Launch day downloadable content additions are unfairly maligned by fans who don't understand game development, claims Pete Hines.
In a recent interview with OXM, Bethesda vice president Pete Hines layed out a defense of the increasingly common practice of preparing downloadable content prior to a game's release, then launching it alongside a title's retail debut. While consumers loudly argue that this content should have been included on the game's disc to begin with, and that developers/publishers are effectively crippling their games in order to make extra cash from DLC, Hines claims that isn't the case, and that those who believe this idea simply don't understand how game development works.
"I don't think [gamers] quite understand the development process and the point at which you have to stop making the game and you have to finish the game," Hines states. "So, the content people stop making new content a fair amount of time before it ships; it's not like in the old days when it was like the day before or a week before."
This, Hines believes, is where animosity toward games creators comes in. Many in the gaming community think that this additional content could simply be added to the extant game without realizing that the initial chunk of content has already been shipped off to be pressed onto discs and prepared for retail while the developer bides its time by crafting DLC. It's an unfortunate reality, but Hines is a realist about this practice and its consequences and in the end he thinks developers and publishers should just "do what they think works best for them, and the customers have the decision to buy or not to buy as they see fit."

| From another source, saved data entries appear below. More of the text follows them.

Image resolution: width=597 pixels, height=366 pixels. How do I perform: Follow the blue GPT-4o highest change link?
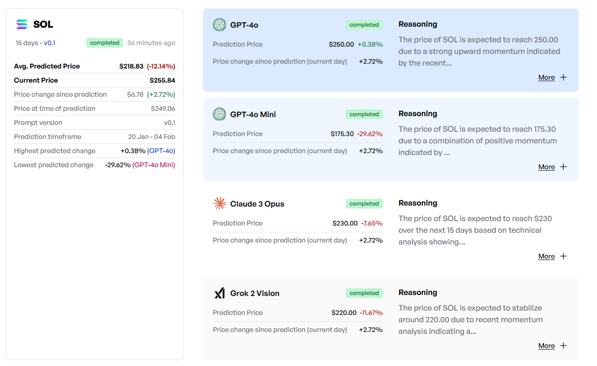161,151
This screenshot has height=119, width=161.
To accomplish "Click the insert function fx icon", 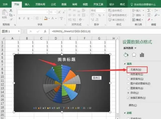I will [x=45, y=32].
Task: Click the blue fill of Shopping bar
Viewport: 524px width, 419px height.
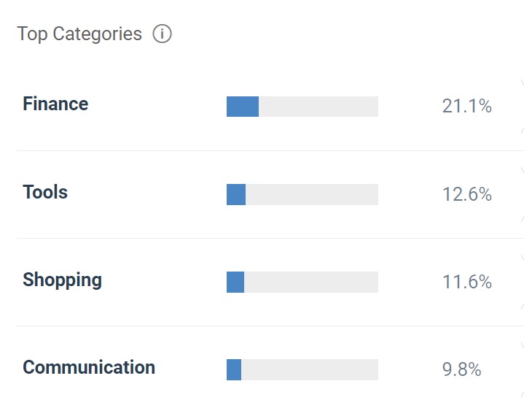Action: tap(235, 282)
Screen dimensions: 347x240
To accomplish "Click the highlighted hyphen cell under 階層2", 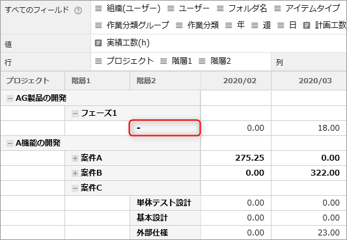I will click(165, 127).
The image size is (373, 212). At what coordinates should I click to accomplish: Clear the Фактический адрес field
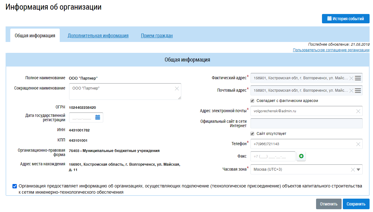[351, 78]
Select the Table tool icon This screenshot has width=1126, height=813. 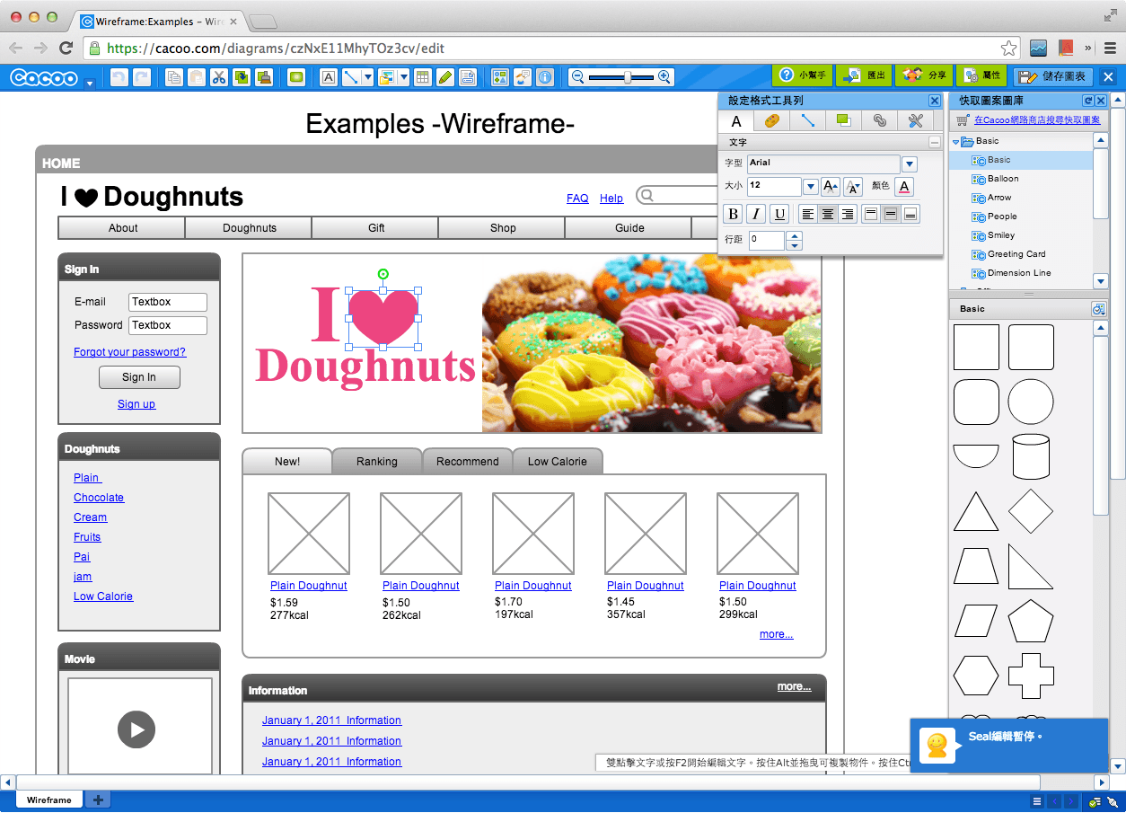point(422,77)
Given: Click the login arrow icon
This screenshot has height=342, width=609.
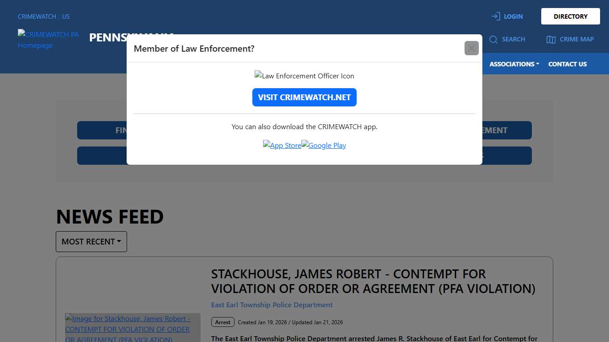Looking at the screenshot, I should click(x=495, y=16).
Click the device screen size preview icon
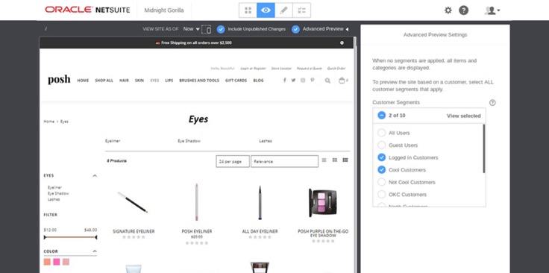The width and height of the screenshot is (549, 273). pos(207,29)
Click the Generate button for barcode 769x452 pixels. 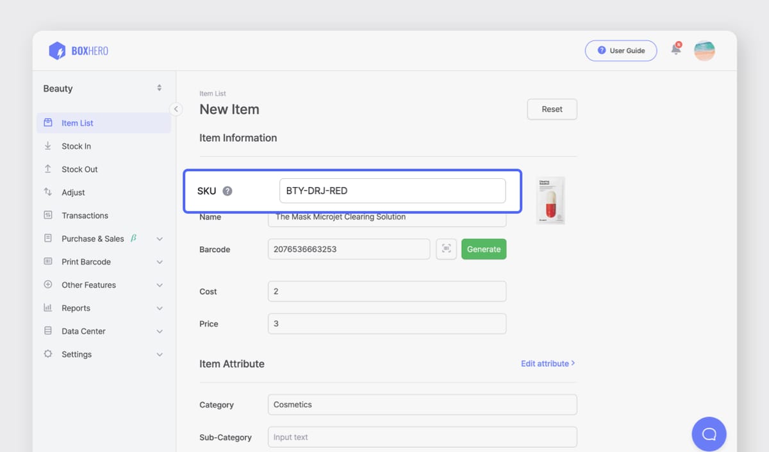tap(484, 249)
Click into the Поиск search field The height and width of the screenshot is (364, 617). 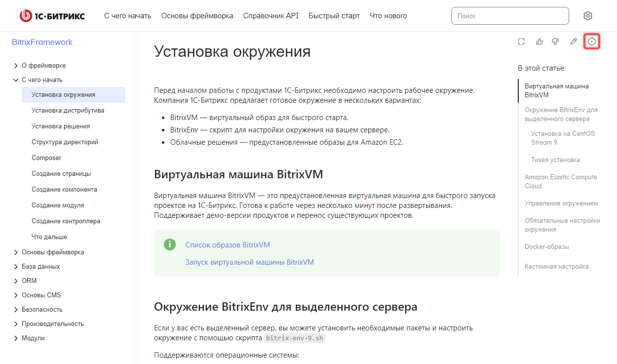tap(509, 16)
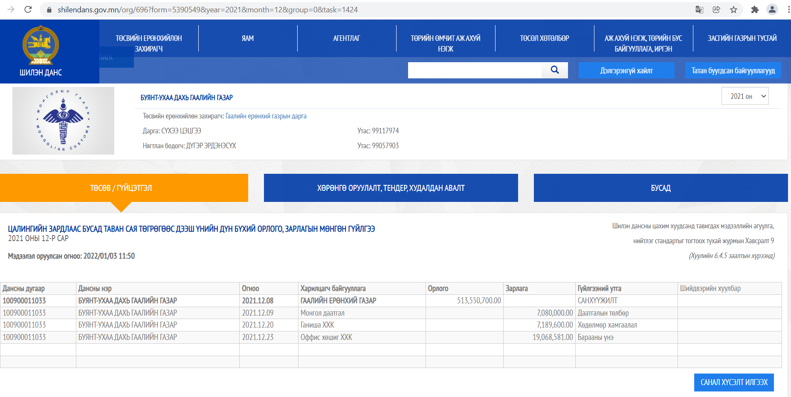Click the Гаалийн ерөнхий газрын дарга link

(x=266, y=116)
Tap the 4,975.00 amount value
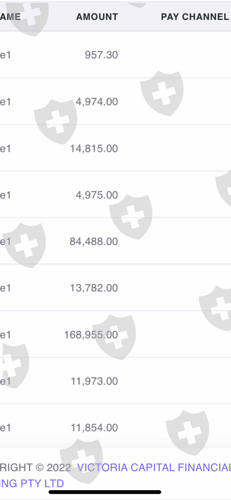The image size is (231, 500). 97,195
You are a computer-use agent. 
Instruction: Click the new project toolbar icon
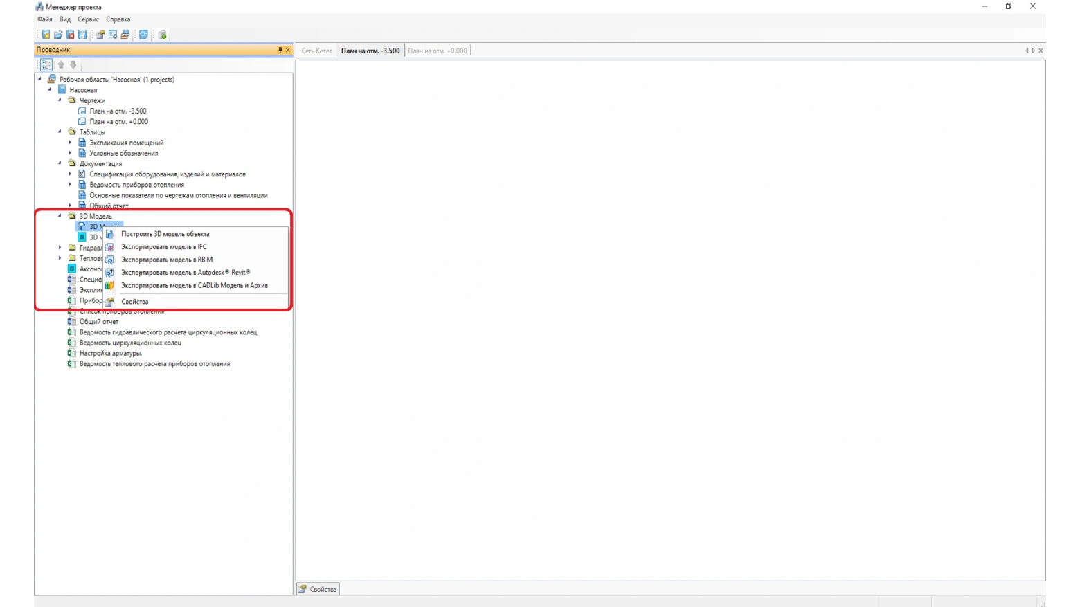46,35
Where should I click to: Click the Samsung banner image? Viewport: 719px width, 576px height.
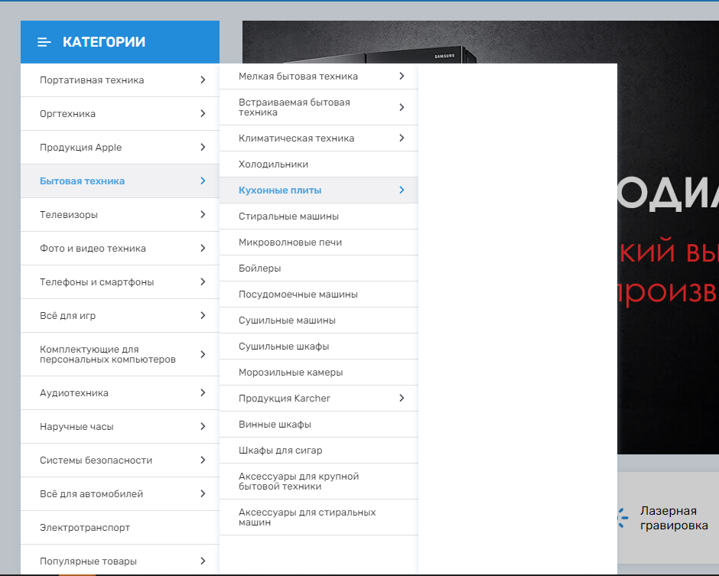665,229
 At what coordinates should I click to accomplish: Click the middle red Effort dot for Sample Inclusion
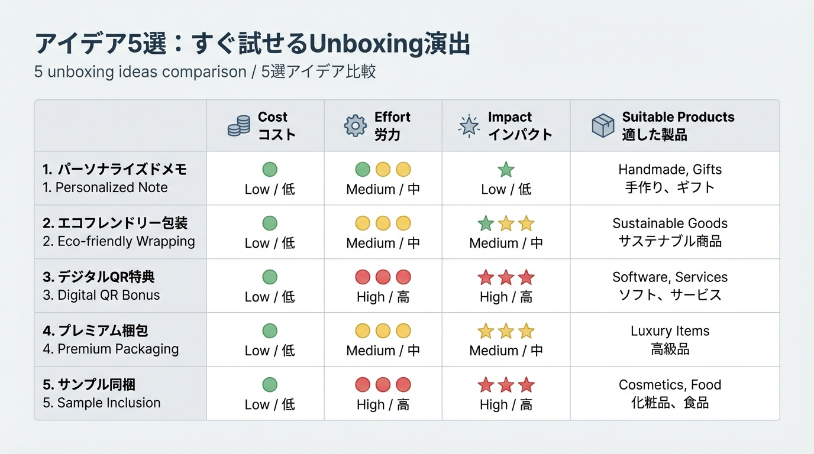383,385
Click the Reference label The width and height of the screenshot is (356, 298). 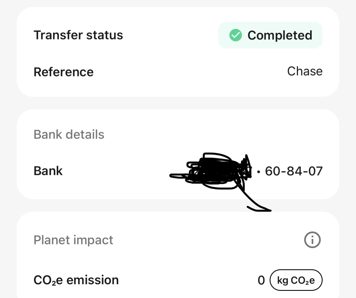(x=63, y=72)

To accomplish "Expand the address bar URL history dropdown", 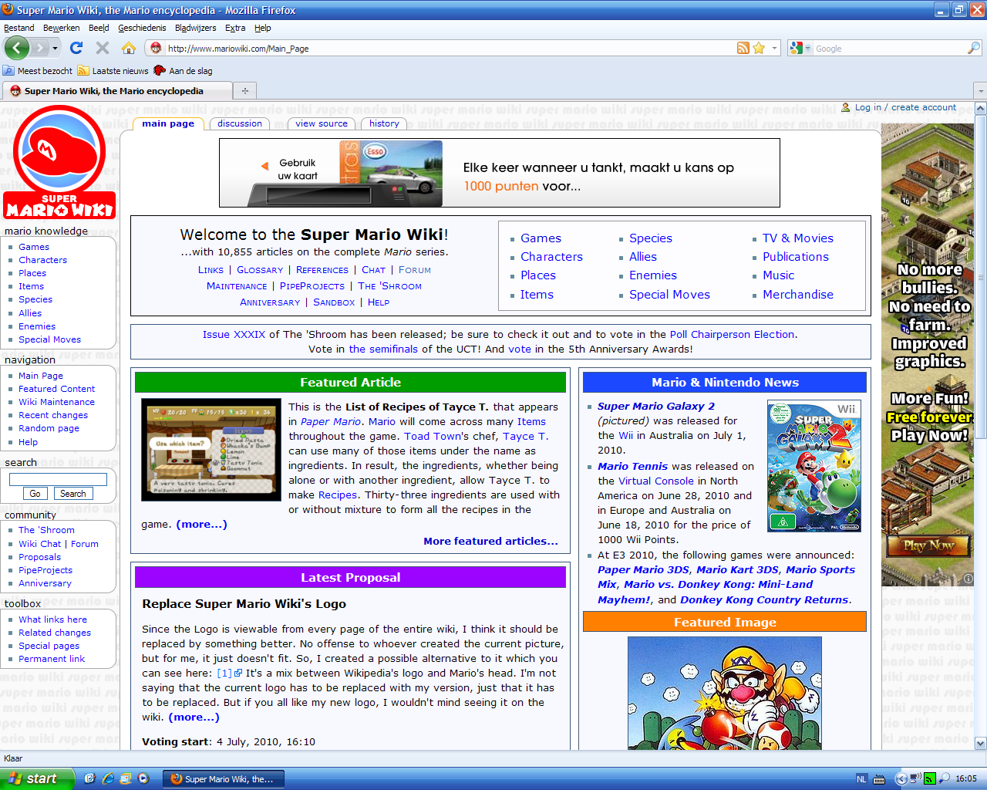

That last bit is perhaps the most important part here. While remembering that Hines works for a company that at one time released a $3 DLC pack consisting entirely of armor for horses that had no effect on gameplay beyond making your equine pal more pleasing to the eye (see above), his idea that customers should forego loudly complaining in favor of voting with their wallets is undeniably reasonable. If you hate day-one DLC that's your choice, but filling random internet forums with grammatically bankrupt complaints won't do a thing to change the practice. The only way to truly make your voice heard is by not buying the stuff. Obviously a sizable segment of the population likes the idea of launch-day content additions, otherwise publishers would have stopped releasing them years ago.
Remember: The people who make videogames have no idea who you are and largely don't care how you feel. They're in business to make money, not to make you smile, and every decision these companies make is aimed toward pulling in as much cash as possible, regardless of how a noisy online minority might feel about it.